Eu matei o Sarney

Era uma sala com uma mesa e duas cadeiras. Além de mim, havia dois federais. Como eu estava sentado, um deles permanecia de pé, mascando chicle, encostado na parede e apenas me observava. Não gostava de olhar na cara dele, pois parecia gargalhar por dentro, mas sua fleuma só deixava escapar um sorrisinho de desdém. O outro fazia o papel contrário. Não parava de falar, gesticulava como um técnico italiano à beira do gramado. Perguntava por que eu fiz aquilo, se agi sozinho, quais eram meus reais interesses, quem estaria por trás de tal atentado. Preferi ficar quieto e, no fundo, achava graça daquela situação.

Ele queria saber por que eu matei aquele velho caquético. Nem precisei responder, ele mesmo emendou a resposta: havia muito mais gente que queria fazer o mesmo.

_Por que não esperou mais? Ele não iria durar muito, já era um velho gagá. Olha agora a m que você fez! M ou favor, já nem sei...

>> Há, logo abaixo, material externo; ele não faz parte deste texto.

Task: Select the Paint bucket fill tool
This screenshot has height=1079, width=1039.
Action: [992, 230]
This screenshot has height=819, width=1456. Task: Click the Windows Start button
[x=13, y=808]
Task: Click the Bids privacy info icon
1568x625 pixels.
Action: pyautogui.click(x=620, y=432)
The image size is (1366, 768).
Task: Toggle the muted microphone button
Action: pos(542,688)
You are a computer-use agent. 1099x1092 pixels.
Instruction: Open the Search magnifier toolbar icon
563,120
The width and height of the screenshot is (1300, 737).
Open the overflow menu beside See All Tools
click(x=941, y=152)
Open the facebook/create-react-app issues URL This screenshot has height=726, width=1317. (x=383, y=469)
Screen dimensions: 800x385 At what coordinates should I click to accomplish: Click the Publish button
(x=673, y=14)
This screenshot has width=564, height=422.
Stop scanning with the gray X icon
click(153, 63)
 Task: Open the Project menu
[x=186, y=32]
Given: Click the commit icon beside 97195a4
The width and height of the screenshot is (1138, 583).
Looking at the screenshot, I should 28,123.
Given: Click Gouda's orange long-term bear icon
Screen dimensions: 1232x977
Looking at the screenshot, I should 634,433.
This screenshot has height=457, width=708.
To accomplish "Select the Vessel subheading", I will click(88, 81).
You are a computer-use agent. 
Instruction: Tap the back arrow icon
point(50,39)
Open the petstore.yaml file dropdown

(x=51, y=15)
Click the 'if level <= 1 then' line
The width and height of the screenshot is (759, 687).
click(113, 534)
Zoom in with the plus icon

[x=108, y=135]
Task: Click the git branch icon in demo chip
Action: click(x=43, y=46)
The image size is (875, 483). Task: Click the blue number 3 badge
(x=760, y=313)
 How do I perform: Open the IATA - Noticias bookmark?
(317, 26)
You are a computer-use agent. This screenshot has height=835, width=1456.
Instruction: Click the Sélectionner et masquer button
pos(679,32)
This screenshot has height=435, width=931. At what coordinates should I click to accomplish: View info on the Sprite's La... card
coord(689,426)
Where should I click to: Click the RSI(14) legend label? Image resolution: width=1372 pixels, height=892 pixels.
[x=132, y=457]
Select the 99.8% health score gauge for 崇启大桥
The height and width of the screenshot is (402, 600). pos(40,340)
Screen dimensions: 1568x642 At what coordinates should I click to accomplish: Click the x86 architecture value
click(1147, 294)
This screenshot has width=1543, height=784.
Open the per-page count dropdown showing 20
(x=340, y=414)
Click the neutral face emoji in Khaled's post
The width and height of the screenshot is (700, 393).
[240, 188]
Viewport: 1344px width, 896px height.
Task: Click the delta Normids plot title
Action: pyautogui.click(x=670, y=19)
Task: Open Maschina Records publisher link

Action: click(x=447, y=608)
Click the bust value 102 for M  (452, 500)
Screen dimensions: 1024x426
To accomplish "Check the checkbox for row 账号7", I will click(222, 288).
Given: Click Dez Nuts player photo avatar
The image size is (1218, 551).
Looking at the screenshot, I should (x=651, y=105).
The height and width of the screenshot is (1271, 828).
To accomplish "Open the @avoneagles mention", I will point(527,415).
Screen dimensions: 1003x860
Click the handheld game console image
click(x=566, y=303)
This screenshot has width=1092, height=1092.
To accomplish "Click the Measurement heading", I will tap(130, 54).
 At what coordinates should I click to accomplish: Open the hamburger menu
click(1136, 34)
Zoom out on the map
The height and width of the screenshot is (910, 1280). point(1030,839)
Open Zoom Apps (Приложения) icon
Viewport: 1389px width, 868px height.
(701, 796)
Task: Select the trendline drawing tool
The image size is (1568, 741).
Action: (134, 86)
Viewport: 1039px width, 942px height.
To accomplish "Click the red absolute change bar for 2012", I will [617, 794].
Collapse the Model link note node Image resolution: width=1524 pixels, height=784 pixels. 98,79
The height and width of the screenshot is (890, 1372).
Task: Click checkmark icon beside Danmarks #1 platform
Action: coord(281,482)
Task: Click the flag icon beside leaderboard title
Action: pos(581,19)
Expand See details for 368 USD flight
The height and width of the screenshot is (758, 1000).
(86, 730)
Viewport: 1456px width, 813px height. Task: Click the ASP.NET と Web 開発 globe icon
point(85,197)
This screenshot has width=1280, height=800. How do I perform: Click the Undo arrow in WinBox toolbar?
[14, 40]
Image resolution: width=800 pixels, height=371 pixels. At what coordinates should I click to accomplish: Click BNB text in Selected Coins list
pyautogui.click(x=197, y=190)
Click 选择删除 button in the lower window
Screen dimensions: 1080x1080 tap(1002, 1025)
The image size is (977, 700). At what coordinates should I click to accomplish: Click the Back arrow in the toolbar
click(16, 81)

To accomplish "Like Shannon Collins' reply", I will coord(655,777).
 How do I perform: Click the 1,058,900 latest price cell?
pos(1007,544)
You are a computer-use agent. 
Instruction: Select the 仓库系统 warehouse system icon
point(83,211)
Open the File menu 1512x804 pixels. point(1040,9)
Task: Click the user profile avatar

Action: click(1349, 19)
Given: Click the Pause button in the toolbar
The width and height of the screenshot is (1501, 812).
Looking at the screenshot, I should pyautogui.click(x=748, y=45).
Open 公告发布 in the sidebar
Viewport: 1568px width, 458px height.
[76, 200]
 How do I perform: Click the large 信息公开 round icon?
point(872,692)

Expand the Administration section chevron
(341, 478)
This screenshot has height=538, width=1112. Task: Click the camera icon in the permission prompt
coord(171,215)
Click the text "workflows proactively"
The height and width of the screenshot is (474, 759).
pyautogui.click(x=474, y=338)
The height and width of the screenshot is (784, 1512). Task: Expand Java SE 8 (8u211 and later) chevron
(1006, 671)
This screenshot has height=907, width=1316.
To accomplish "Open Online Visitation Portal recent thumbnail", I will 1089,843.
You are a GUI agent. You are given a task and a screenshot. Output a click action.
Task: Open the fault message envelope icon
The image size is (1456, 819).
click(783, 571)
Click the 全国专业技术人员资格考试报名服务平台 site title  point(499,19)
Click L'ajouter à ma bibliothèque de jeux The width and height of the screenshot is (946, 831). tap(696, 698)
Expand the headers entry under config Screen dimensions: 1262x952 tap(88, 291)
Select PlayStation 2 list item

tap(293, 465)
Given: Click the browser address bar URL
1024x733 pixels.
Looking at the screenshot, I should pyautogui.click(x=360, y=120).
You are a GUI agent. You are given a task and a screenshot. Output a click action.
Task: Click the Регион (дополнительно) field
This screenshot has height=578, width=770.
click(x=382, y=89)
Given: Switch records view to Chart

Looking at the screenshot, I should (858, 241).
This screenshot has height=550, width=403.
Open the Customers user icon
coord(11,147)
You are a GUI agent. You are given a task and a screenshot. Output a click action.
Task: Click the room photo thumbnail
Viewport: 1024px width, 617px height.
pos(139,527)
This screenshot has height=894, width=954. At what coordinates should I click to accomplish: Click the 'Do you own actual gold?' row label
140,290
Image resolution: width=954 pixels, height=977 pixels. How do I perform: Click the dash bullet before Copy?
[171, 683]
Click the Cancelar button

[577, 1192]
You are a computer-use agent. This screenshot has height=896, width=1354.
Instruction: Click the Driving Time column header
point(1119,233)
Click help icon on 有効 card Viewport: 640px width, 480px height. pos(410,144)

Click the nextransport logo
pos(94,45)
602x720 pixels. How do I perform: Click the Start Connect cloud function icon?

Mas para tudo! Esperar ele morrer? Pra no JN passar um filme da vida dele, um especial na TV, depoimentos emocionados de quem conviveu com ele. Quantos crápulas apareceriam em horário nobre pra babar o ovo do defunto, bando de quadrilheiros puxa-sacos. Não! Eu queria ter a honra de ter feito algo de bom pelo meu país, algo que muitos congressistas jamais conseguiram. Eu me sentia como uma célula T eliminando uma célula cancerosa. Estava em êxtase.

Tive de quebrar o monólogo daquele interrogatório.

_Como estão as ruas lá fora? Estão gritando meu nome? Alguém já queimou a bandeira do Maranhão?

O federal que se escorava na parede deu uma grande risada, abriu a porta e saiu sem para de rir. Bem, ele não parecia ser muito inteligente, mas entendeu a piada rapidinho.

Já o matraca agiu como não tivesse achado a menor graça. Em vez disso, seu olhar ficou mais ameaçador. Se não fosse pela câmera instalada em umas das paredes, teria me dado uns belos sopapos. Mas ele respirou fundo, e sua testa, antes franzida voltou ao normal.

_Você cometeu um homicídio! Vão foder com sua vida. Como você me chega e dá 3 tiros à queima roupa naquele velho?

_ E nas redes sociais? Estão mais curtindo, comentando ou apenas compartilhando?

Agora eu vi que o tapa seria inevitável. Deveria permanecer quieto. Mas o que é o destino? A porta se abriu, outro federal chegou com um papel na mão, era o tal habeas corpus.

_ Pode liberar o maluco. Além desse, há mais de 30, protocolados por advogados de todo país que compraram seu caso.

O matraca parecia aliviado. Devia estar muito à contra gosto ali. Não era um caso que ele queria pegar. Rapidamente sua face ficou serena, pegou um molho de chaves do bolso e me retirou as algemas. Recebi até um tapinha amigável nas costas.

No corredor, recebi uma chuva de flashs. Dezenas de jornalistas de amontoavam naquele espaço estreito. Todos queriam minha voz, minha opinião. Alguns federais fizeram um cordão de isolamento. Eu me sentia como um pop star, mas acho que nem merecia tanto carinho, afinal não fiz nada demais, apenas matei o Sarney.